We quantified the expression of bidirectional loci for each strand and 200 bp flanking window in each of the 808 FANTOM libraries separately by counting the CAGE tags whose 5′ ends were located within these windows. The expression values of both flanking windows were normalized by converting tag counts to tags per million mapped reads (TPM). The normalized expression values from both windows were used to calculate a sample-set wide directionality score, D, for each enhancer over aggregated normalized reverse, R, and forward, F, strand expression values across all samples (Figure 2);
D = (F-R) / (F+R).
D ranges between -1 and 1 and specifies the bias in expression to reverse and forward strand, respectively (D=0 means 50% reverse and 50% forward strand expression, while abs(D) close to 1 indicates unidirectional transcription). Each bidirectional locus was assigned one expression value for each sample by summing the normalized expression of the two flanking windows.
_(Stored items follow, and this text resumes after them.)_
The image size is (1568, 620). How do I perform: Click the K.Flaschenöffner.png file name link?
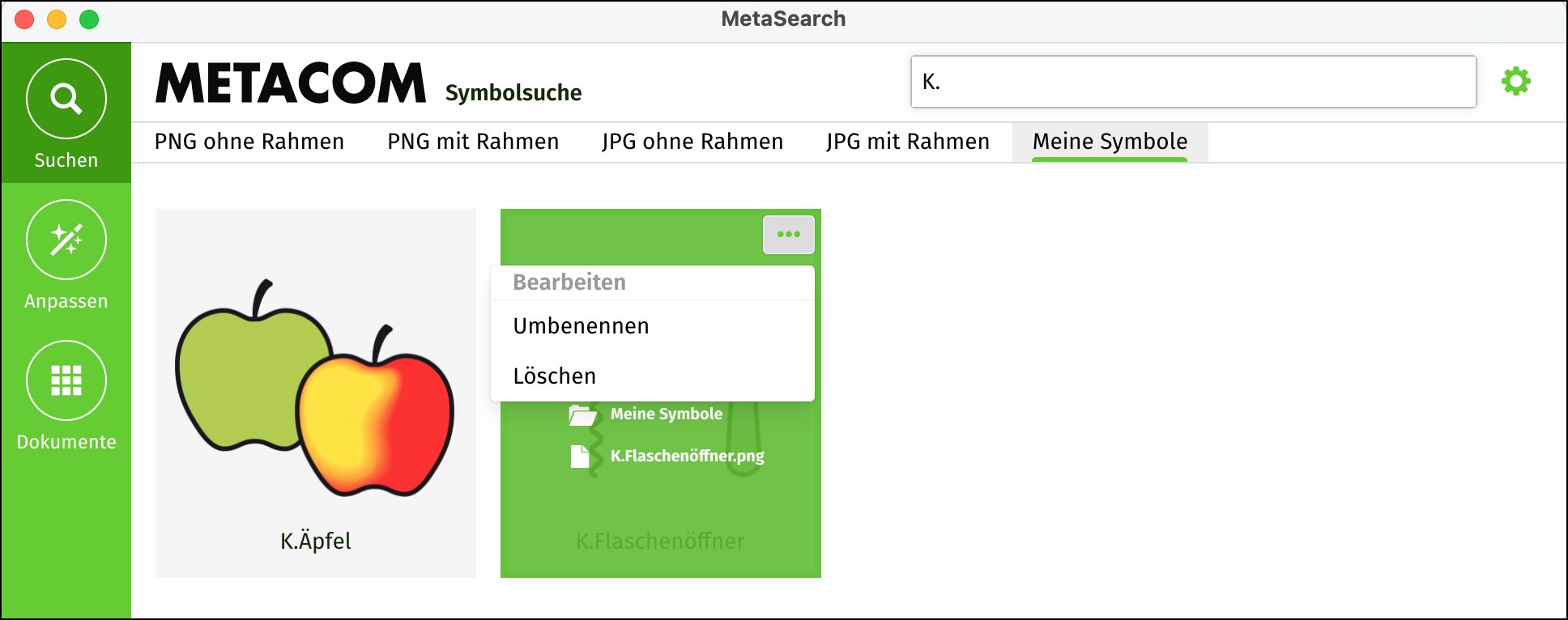(x=688, y=457)
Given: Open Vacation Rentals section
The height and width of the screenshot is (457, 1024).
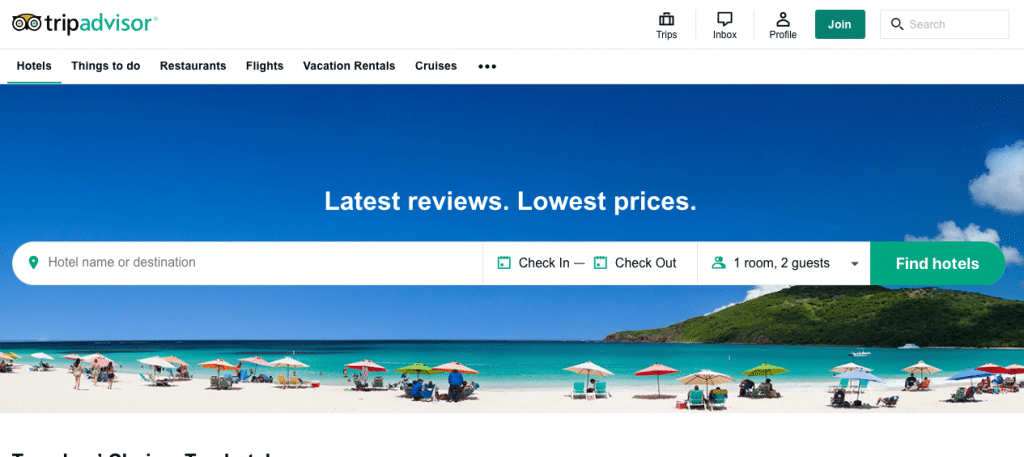Looking at the screenshot, I should click(349, 66).
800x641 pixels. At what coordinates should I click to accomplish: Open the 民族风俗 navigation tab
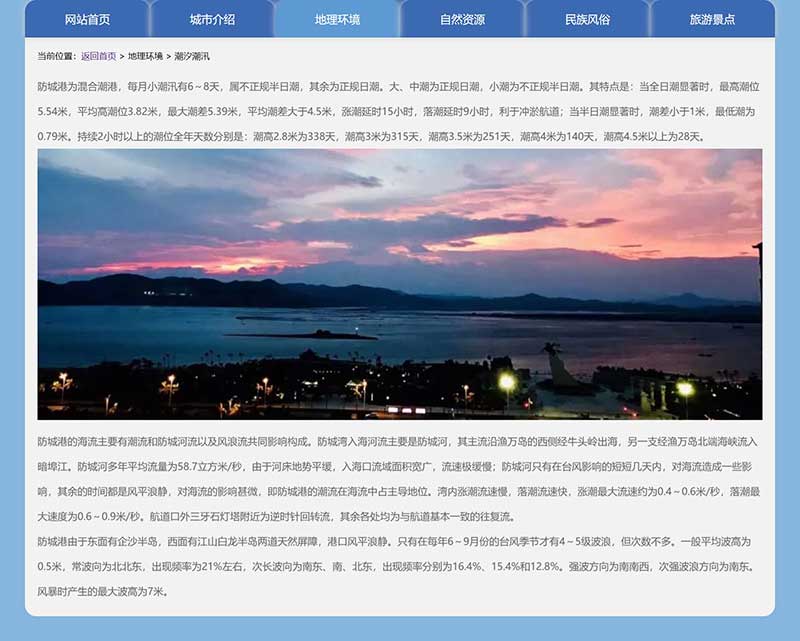click(587, 19)
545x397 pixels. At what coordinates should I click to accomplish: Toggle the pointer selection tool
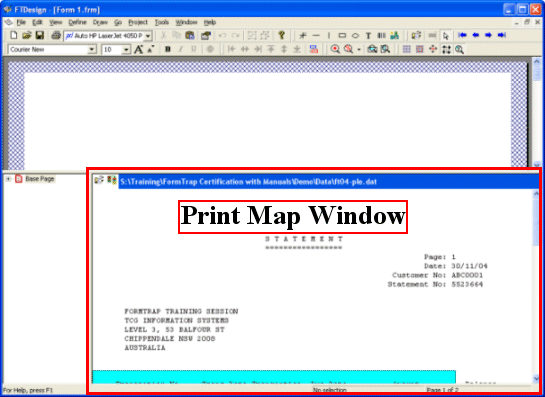446,35
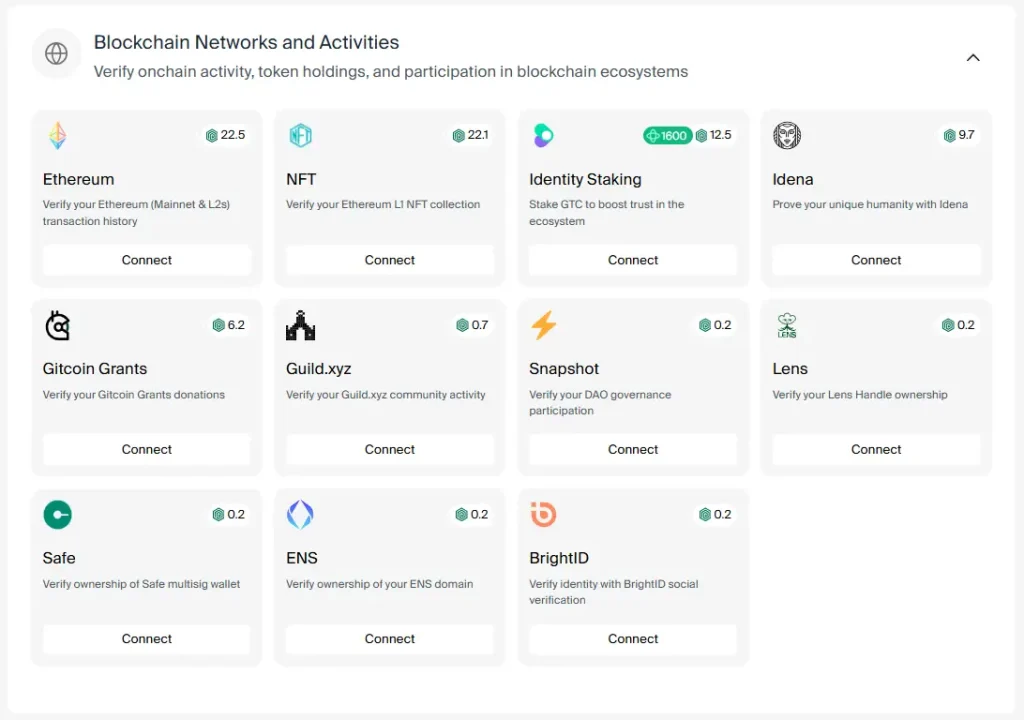Click the Idena face logo icon
The width and height of the screenshot is (1024, 720).
787,136
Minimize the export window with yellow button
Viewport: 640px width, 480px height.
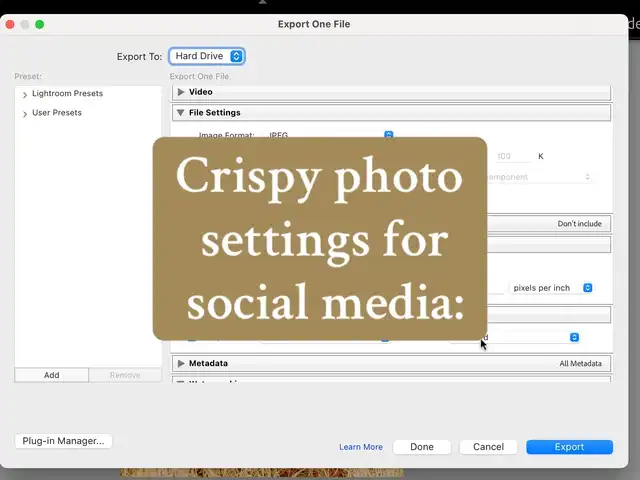coord(24,24)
Prediction of enhancers from bidirectionally transcribed loci
Bidirectional loci were filtered to have low, non-promoter-like, directionality scores (abs(D) < 0.8, Figure 1B) and to be located distant to TSSs and exons of protein- and non-coding genes. This resulted in a final set of 43,011 putative enhancers.
The predicted enhancers and the expression of enhancers across FANTOM5 libraries are available at http://enhancer.binf.ku.dk (direct link to BED file: here).
Each predicted enhancer is described in BED12 format with two blocks denoting the merged regions of transcription initiation on the minus and plus strands. The thickStart and thickEnd columns denote the inferred mid position (Figure 2). The score column gives the maximum pooled expression of TCs used to construct each bidirectional loci.